* _ESTRATTO DEL DOCUMENTO_:
Poi disse ai suoi servi: “La festa di nozze è pronta, ma gli invitati non erano degni; andate ora ai crocicchi delle strade e tutti quelli che troverete, chiamateli alle nozze”. Usciti per le strade, quei servi radunarono tutti quelli che trovarono, cattivi e buoni, e la sala delle nozze si riempì di commensali. Or il re, entrato per vedere quelli che erano a tavola, notò quivi un uomo che non vestiva l’abito di nozze. E gli disse: Amico, come sei entrato qua senza aver un abito di nozze? E colui ebbe la bocca chiusa. Allora il re disse ai servitori: Legatelo mani e piedi e gettatelo nelle tenebre di fuori. Ivi sarà il pianto e stridor di denti.
Poiché molti son chiamati, ma pochi eletti” ».

Matteo 22, 2-14

 Chiamati. Eletti. Dunque c’è una distinzione qualitativa?
Pensiamoci: non c’è un perfetto pareggio fra l’essere chiamato e l’essere eletto; infatti per essere eletto devi essere chiamato. Fra i tanti chiamati, tu sei eletto. Dunque non tutti i chiamati sono eletti.
Certamente tutti gli eletti sono chiamati.
Ma in cosa consiste l’elezione?

L’elezione implica la chiamata, come si diceva, ma anche qualche cosa di più. L’eletto è tale perché risponde alla chiamata senza alcuna forzatura, con gioia! L’eletto è colui che voleva essere chiamato e riceve l’invito con un balzo di gioia nel cuore. Quando uno è eletto la sua chiamata non è forzata, ma piacevole.
In altre parole la “chiamata piacevole” è l’elezione.
Capire cosa sia questa “piacevolezza” significa capire cosa è l’elezione e dunque cosa è questa chiamata non forzata. Cosa è dunque questa “piacevolezza”?

Non è possibile pensare che la letizia sia solo un’astratta “assenza di tribolazione”. Se così fosse anche un semplice bicchiere, che non conosce tribolazione, sarebbe “lieto”. La piacevolezza è assenza di sofferenza nella possibilità di soffrire. Avviene quindi quello strano paradosso secondo il quale in questa vita, nella quale è prevista la possibilità di soffrire, uno è tribolato e l’altro, a medesime condizioni inziali, è lieto.
Quale dei due è eletto?

L’eletto è colui che è lieto anche nella tribolazione. L’elezione dunque passa attraverso le difficoltà.
Ecco allora il Salmo 22: “Anche se vado per una valle oscura, non temo alcun male, perché tu sei con me.”. L’anima nella quale il Signore è presente è lieta nella tribolazione. Quell’anima lieta è eletta. E perché si allieta l’anima? Come mai? Come si fa?

* _CONSEGNA 1_:
Trascrivi tutte le frasi interrogative presenti nell'estratto sulla parabola delle nozze, nell'ordine in cui compaiono.
* _CONSEGNA 2_:
Rispondi alle seguenti domande sull'estratto sulla parabola delle nozze:
(a) Dove il re manda i servi a cercare gli invitati?
(b) Quale oggetto viene citato per mostrare che la letizia non può essere solo un'astratta "assenza di tribolazione"?
(c) Quale salmo viene citato nell'ultima parte?
* _CONSEGNA 3_:
Prosegui l'estratto sulla parabola delle nozze, riprendendo subito dopo la domanda "Come si fa?".
L'elenco proviene da una fonte diversa.

* _ELENCO_:

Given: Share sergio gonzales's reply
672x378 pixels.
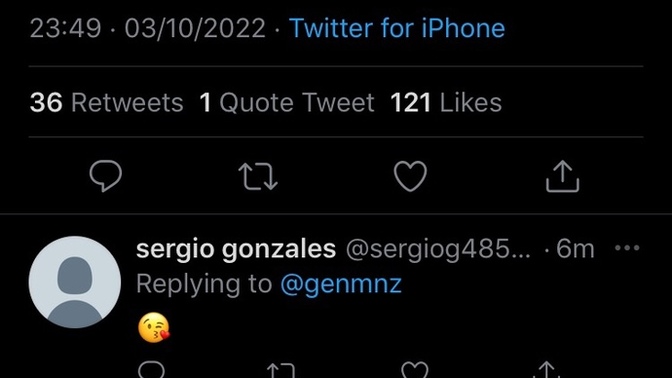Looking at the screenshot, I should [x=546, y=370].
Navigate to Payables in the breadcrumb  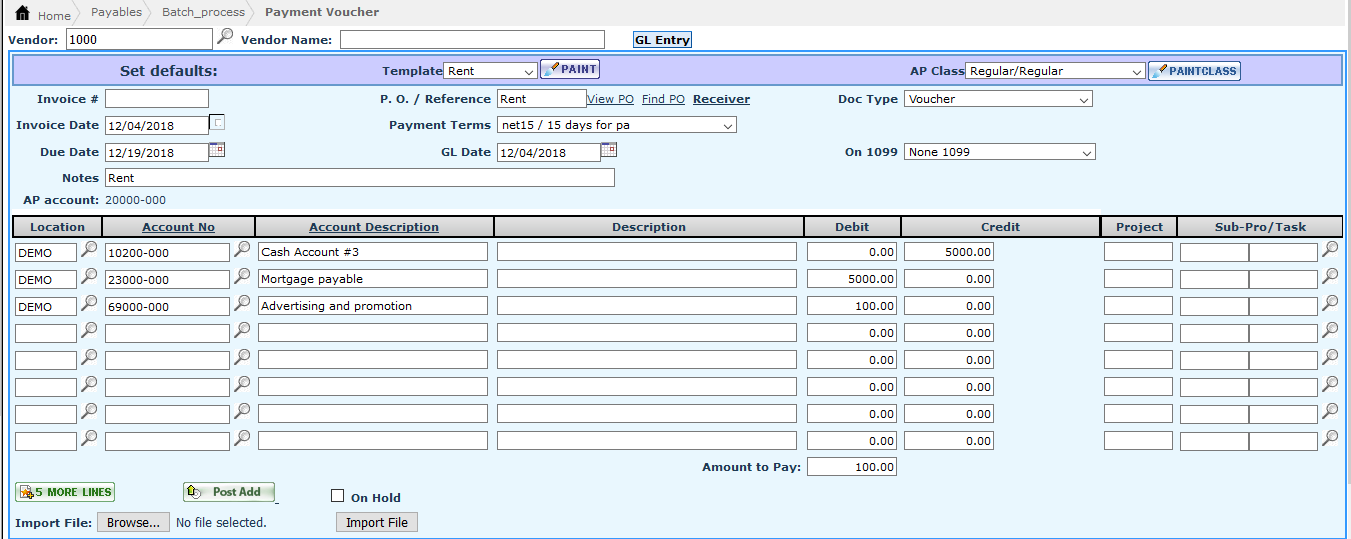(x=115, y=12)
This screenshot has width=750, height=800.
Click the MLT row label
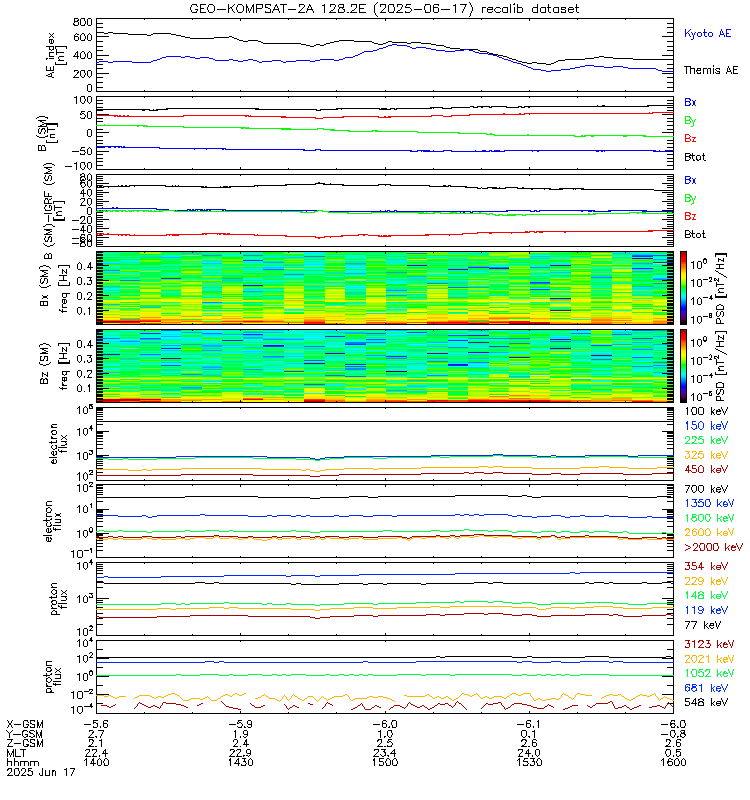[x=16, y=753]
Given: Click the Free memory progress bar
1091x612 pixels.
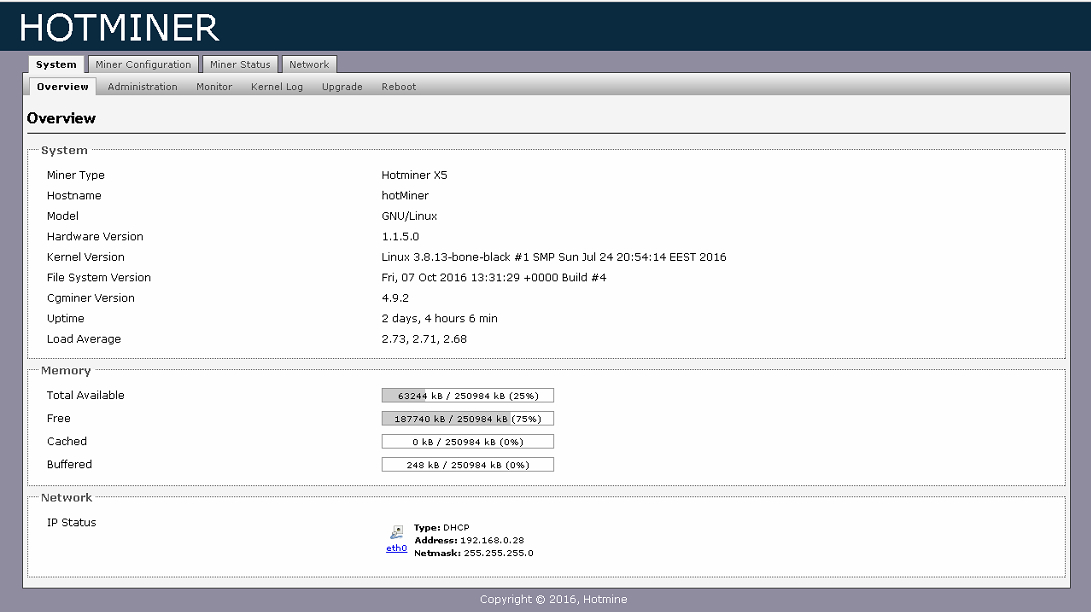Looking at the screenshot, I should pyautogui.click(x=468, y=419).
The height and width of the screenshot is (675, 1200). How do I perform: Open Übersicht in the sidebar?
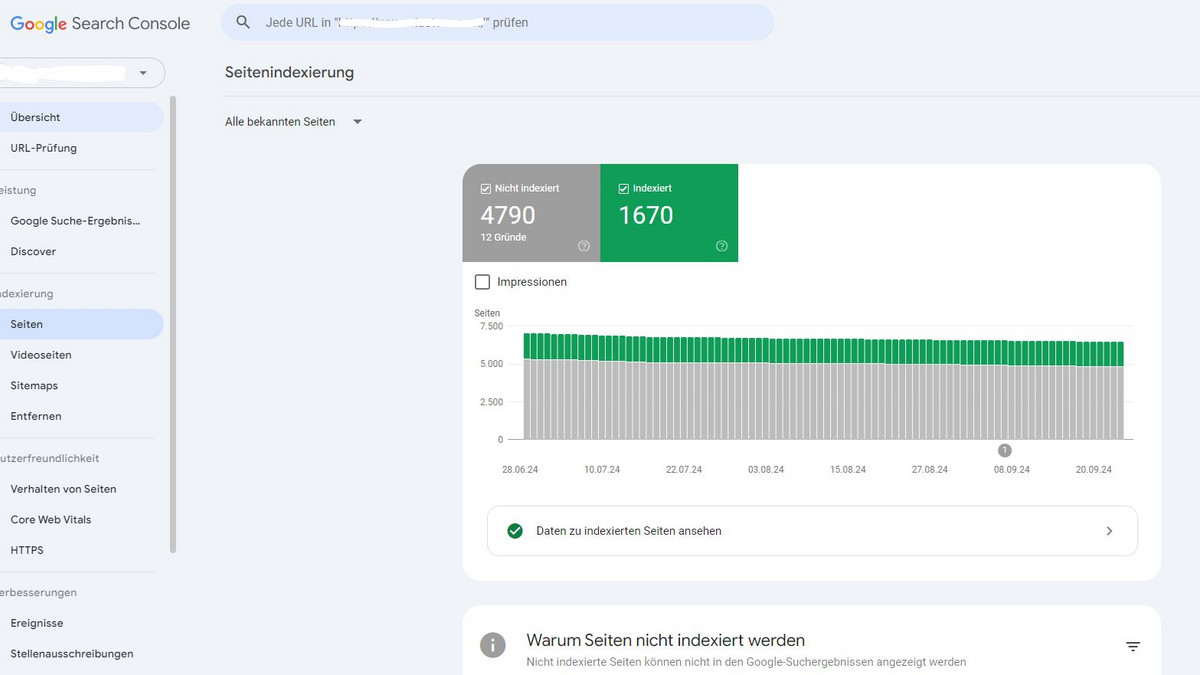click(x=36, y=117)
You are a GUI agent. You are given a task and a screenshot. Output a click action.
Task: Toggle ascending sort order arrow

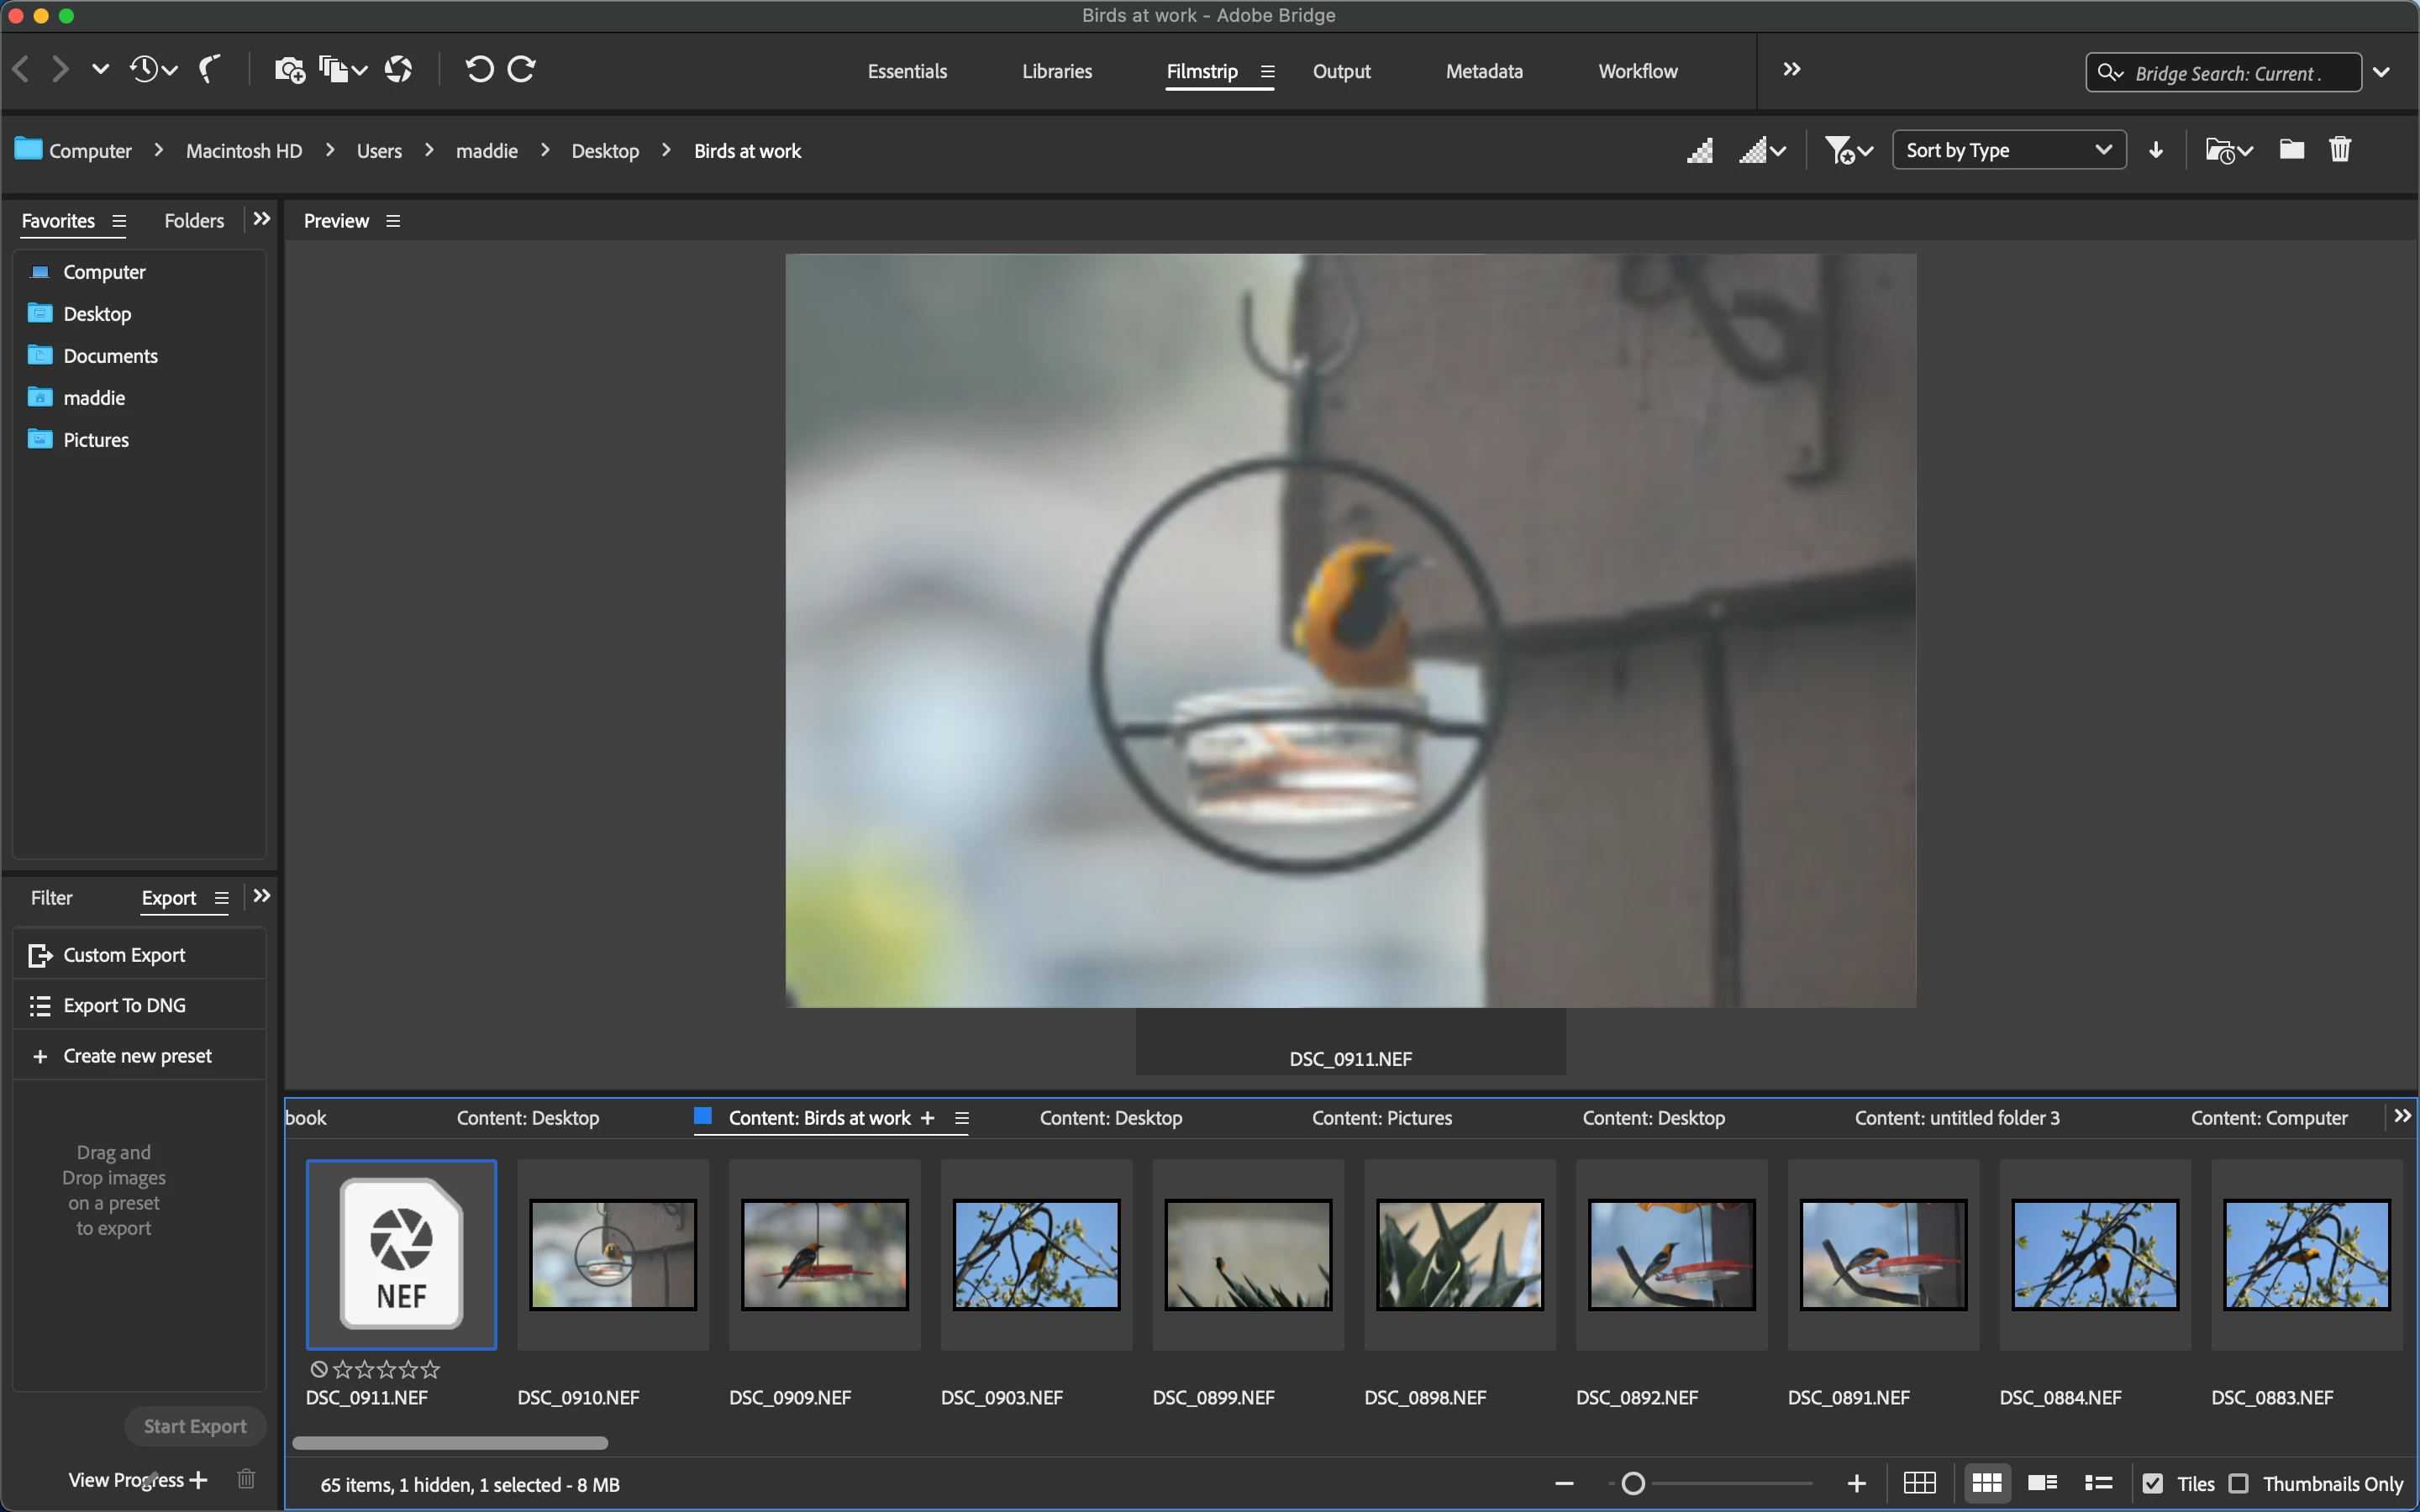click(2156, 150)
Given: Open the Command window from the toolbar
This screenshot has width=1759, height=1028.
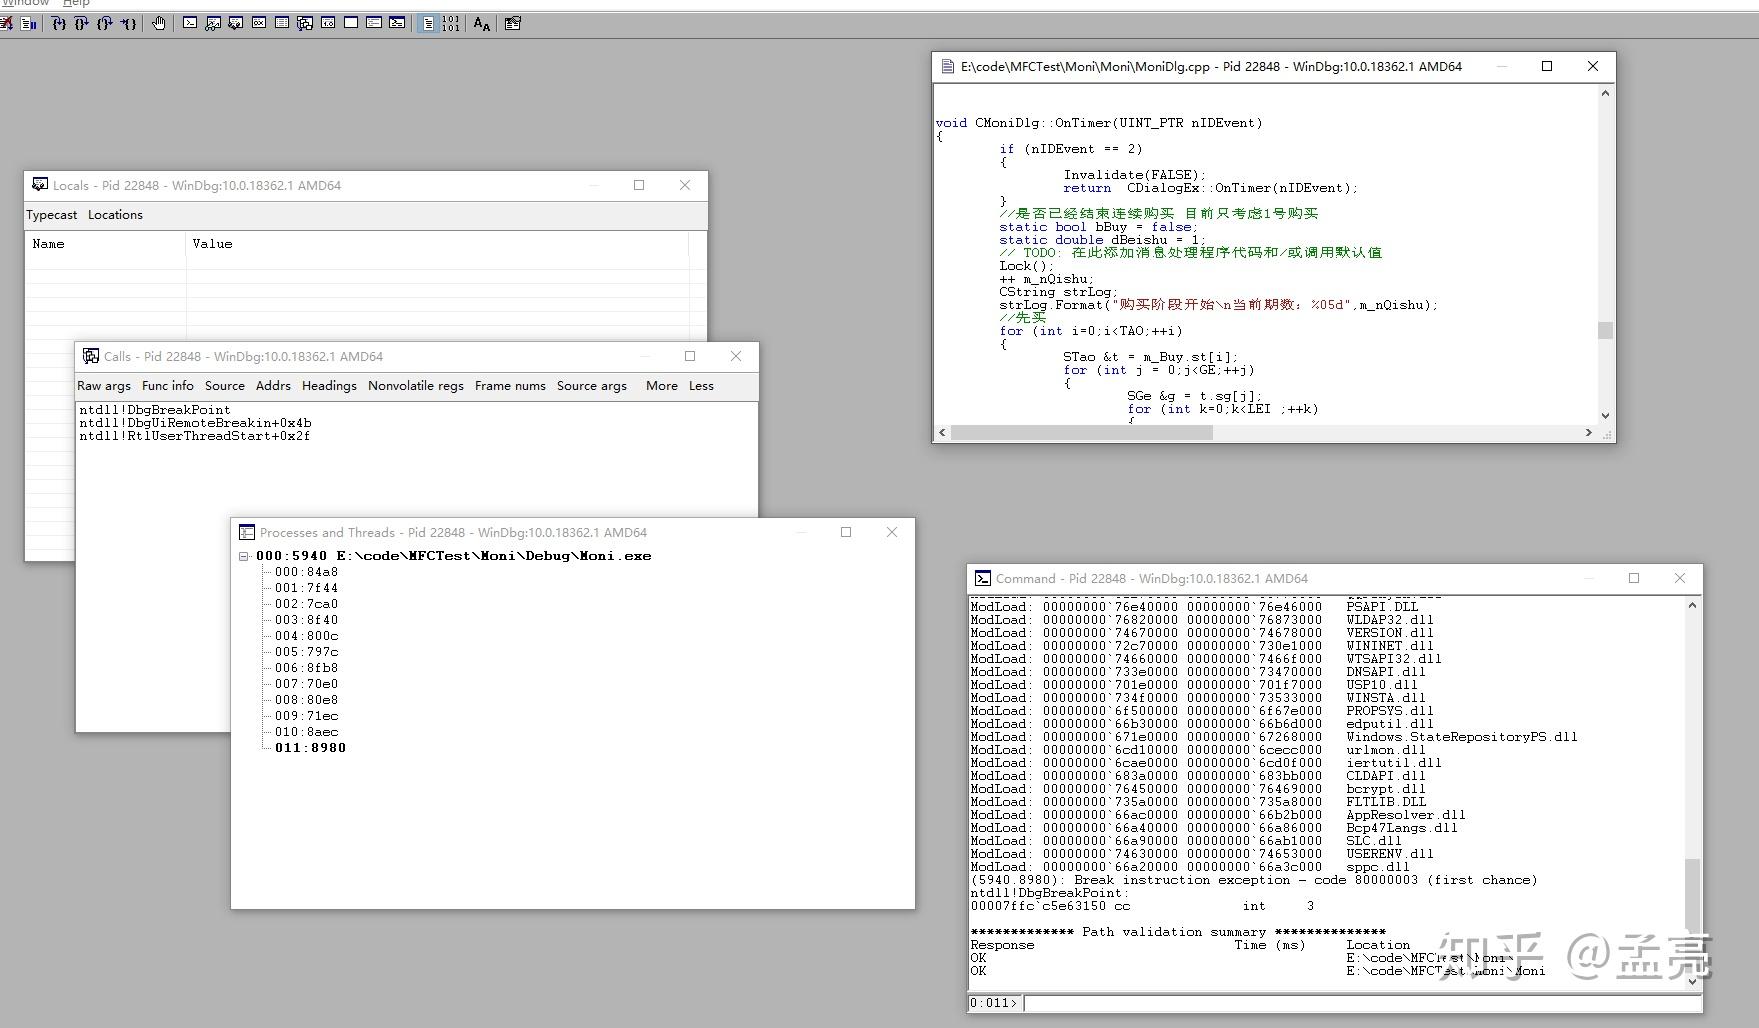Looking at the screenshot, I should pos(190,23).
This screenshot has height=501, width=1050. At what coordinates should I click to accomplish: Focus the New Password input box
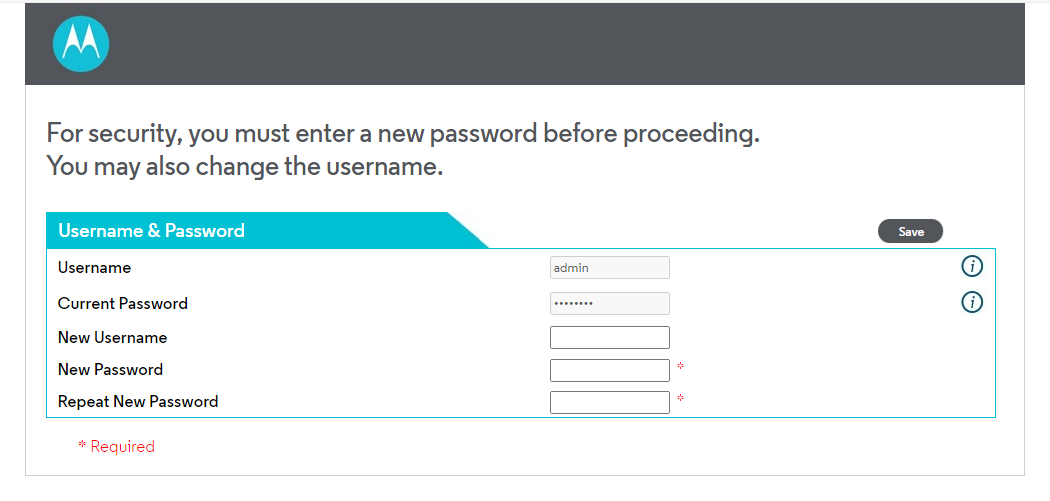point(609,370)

* _SOLUZIONE 1_:
1. Amico, come sei entrato qua senza aver un abito di nozze?
2. Dunque c'è una distinzione qualitativa?
3. Ma in cosa consiste l'elezione?
4. Cosa è dunque questa "piacevolezza"?
5. Quale dei due è eletto?
6. E perché si allieta l'anima?
7. Come mai?
8. Come si fa?

* _SOLUZIONE 2_:
(a) Ai crocicchi delle strade.
(b) Un semplice bicchiere, che non conosce tribolazione.
(c) Il Salmo 22.

* _SOLUZIONE 3_:
Forse la domanda è sbagliata: l’anima “non si fa”, l’anima si “lascia fare”. Perché l’anima è lieta quando è nella sicurezza di Dio, quando cioè non è in una sicurezza umana, maturata da proprie capacità. Se si è nella certezza di Dio, si è nella certezza assoluta, si è sostenuti “dal bastone e dal vincastro” di Dio. E il bastone di Dio è il bastone “da viaggio”, quello che segna il cammino, è percorrere la propria vita illuminata dallo sguardo di Dio, viverla vedendola come la vede lui nel momento stesso in cui si snoda, con sguardo di Dio che è uno sguardo in fuga.
Ma come possiamo chiamarla in un termine unico questa letizia di un’anima eletta che “si lascia fare”?

La letizia che è provata attraverso la tribolazione e che costituisce la sicurezza gioiosa del cammino dell’eletto prende il nome di “pazienza”. Cioè la “ferma e continua sopportazione di cose ardue e difficili” come diceva Cicerone. Se “Pazienza” è un altro nome della letizia dell’eletto, l’eletto è colui che sopporta. Cioè letteralmente colui che “sta sotto” e “porta”. E chi sta sotto e porta è forte o debole?

Chi sta sotto e porta è forte. La pazienza, si sa, è la virtù dei forti! Chi sta sotto e porta è anche coraggioso e sa esserlo perché è custodito, perché sa di essere coperto dalla custodia di Dio. La letizia dell’eletto, coraggioso e paziente, è l’abito di nozze per un cristiano: è l’abito di gioia cui ogni uomo è chiamato a vestirsi e a divenire eletto.

“Gli Uomini segnati dalla Croce di Cristo vanno lieti nel buio”
Gilbert Cheith Chesterton – La ballata del Cavallo bianco.

Dunque il Regno di Dio è simile ad una festa di nozze. Il regno di Dio è festa!
Venga il tuo regno significa quindi: invitami alle nozze così che io possa fare festa e gioire con te.
Significa: invitami Signore ed io mi rivestirò con il mio abito di festa per parteciparvi degnamente.
Serve coraggio per pronunciare “venga il tuo regno”.
Il coraggio della fede.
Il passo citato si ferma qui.